Has the Arab Spring Already Forgotten Its Mission?

Article Summary
The Arab revolutions have consistently espoused slogans such as “freedom” and “democracy.” However, without a solid understanding of what these terms really mean, the Arab Spring may end up recreating the old despotic order, writes Karam Helou.

The Arab Spring movement has reached an impasse. Given the failures that followed the revolutions, some are questioning the assumptions upon which the revolutions were based. This is not what the revolutionaries predicted. The fear that characterized the relationship between government and society during the dictatorial regimes has returned, worse than before. In Egypt, it seems that Mubarak’s methods are still in effect and that freedom still has not blossomed in the way that the thousands of young people, who have risked their lives or even died, dreamed that it would. Libya is in chaos with civil, tribal, regional and ethnic conflicts. Yemen is threatened with partition due to conflicts between the north, the south, gangs and tribes. Syria appears to be sliding into a civil war that may fragment it into religious, sectarian and ethnic groups.

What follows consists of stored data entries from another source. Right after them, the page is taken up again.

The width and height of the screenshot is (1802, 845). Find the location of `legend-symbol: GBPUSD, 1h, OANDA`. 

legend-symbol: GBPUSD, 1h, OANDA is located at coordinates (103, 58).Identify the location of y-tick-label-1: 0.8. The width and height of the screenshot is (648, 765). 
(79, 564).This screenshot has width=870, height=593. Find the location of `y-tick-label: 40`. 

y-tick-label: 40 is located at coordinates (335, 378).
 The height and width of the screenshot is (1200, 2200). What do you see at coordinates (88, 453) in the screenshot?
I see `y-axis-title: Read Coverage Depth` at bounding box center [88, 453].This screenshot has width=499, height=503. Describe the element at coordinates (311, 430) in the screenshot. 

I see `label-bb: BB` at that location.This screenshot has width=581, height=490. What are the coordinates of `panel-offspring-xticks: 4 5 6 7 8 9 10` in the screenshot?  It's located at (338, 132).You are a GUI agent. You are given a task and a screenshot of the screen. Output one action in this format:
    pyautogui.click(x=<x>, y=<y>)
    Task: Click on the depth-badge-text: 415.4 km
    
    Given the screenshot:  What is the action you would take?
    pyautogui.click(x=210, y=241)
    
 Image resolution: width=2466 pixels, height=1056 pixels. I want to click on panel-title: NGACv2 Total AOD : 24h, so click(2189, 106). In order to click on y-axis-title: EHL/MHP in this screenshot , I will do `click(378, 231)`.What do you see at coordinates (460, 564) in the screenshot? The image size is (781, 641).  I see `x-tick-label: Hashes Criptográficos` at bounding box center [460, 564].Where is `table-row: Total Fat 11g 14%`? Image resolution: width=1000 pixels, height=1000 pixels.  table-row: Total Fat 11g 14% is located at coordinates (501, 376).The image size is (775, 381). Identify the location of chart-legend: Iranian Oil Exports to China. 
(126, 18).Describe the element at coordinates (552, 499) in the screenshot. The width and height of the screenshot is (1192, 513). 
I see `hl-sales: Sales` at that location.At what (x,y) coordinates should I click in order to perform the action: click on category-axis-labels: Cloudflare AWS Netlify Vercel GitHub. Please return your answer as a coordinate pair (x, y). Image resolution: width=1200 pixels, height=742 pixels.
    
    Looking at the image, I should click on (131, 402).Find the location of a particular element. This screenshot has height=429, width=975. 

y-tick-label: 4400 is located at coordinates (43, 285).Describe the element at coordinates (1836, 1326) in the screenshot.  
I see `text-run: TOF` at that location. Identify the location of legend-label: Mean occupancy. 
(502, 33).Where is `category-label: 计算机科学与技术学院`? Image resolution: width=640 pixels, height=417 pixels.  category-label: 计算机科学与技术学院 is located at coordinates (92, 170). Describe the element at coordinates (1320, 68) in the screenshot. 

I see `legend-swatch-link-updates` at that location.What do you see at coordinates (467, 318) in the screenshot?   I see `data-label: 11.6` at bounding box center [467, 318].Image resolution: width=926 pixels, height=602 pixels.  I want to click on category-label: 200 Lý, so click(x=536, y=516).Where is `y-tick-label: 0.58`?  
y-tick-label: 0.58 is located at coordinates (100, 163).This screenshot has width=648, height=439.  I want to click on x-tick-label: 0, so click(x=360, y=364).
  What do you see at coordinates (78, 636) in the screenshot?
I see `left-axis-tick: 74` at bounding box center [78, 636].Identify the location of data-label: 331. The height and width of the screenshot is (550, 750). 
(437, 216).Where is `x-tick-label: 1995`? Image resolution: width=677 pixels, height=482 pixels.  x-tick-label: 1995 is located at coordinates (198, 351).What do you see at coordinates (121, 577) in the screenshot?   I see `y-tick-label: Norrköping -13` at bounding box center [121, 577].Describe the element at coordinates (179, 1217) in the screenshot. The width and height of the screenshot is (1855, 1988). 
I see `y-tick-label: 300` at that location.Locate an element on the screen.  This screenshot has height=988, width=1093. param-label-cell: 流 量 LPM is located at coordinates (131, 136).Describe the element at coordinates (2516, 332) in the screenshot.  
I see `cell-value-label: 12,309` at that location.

In our opinion, all of this is because the Arab revolutions, which arose under the slogans of revolutionary liberalism, did not have an attendant liberal revolutionary vision upon which a new Arab world could be established. The revolutions are still held captive by the same ideological logic that they sought to bring down. The Arab uprisings do not possess a liberal vision toward the state, citizenship, change, freedom, democracy or society — not to mention communities, women or human rights. Because of this confusion, it was only natural that the Arab revolutions reproduce the same kind of authoritarian and destructive mentality that has infringed upon religious and ethnic minority rights, and has exposed these minorities to the dangers of displacement. It was also natural that oppressive views and backward practices toward women would remain. There have been calls to exclude women and deny them normal lives and their human rights even in Tunis, which was a pioneer in the reformist discourse on women. Under such circumstances, the decline of the nationalist discourse was not surprising, nor was the increase in radicalism that existed before nationalism. As a result, ethnic, sectarian and regional ties reappeared, replacing national and Pan-Arab ties. Even democracy was rejected, since it was viewed as a threat to identity, heritage, tradition and values. So, in our opinion, a critical assessment of the Arab revolutions’ slogans is crucial.

The “change” slogan that dominated the revolutions implied that the Arab world has turned or is turning toward a new and different world. But the world that seemed to be fading has fully reappeared with all its components, dashing all hopes. Change and revolution will not happen if these terms only mean overthrowing the regimes without also overthrowing the mindset upon which the regimes were founded and which sustained them all this time. A real revolution cannot be produced without a deep and serious change in priorities.

The term “government” was confused with an authoritarian regime, so its downfall was legitimized without realizing that the focal point of nationalism in the Arab world is the government. Therefore, bringing down the government would also bring down national unity, causing everyone to revert to tribal and sectarian ties. If bringing down authoritarian regimes is legitimate and even obligatory, then it is also obligatory not to undermine the state, nor its legitimacy and unity. Doing so would mean regressing to a backward era when there were no states.

The “democracy” slogan was emptied of its liberal content and turned into a mechanism for a new despotism. True democracy contains liberal notions that cannot be compromised: individual freedom of opinion, belief and expression, and full equality among people, as well as between men and women so that women are represented politically and socially. Democracy also means having a civil society, a social contract and unalienable human rights.

The notion of “society,” with its apparent and hidden crises, was misunderstood. There is no successful revolution or change movement that does not address the challenges of unemployment, illiteracy, deteriorating scientific and cultural advances, stagnant development and irrationality. Without a vision to confront these challenges, Arab societies will remain subjected to conflicts that may lead to chaos or civil war.

In our opinion, this is the vision that will transform the Arab revolutions into true revolutions. Otherwise, we will keep waiting for an Arab Spring that may never come.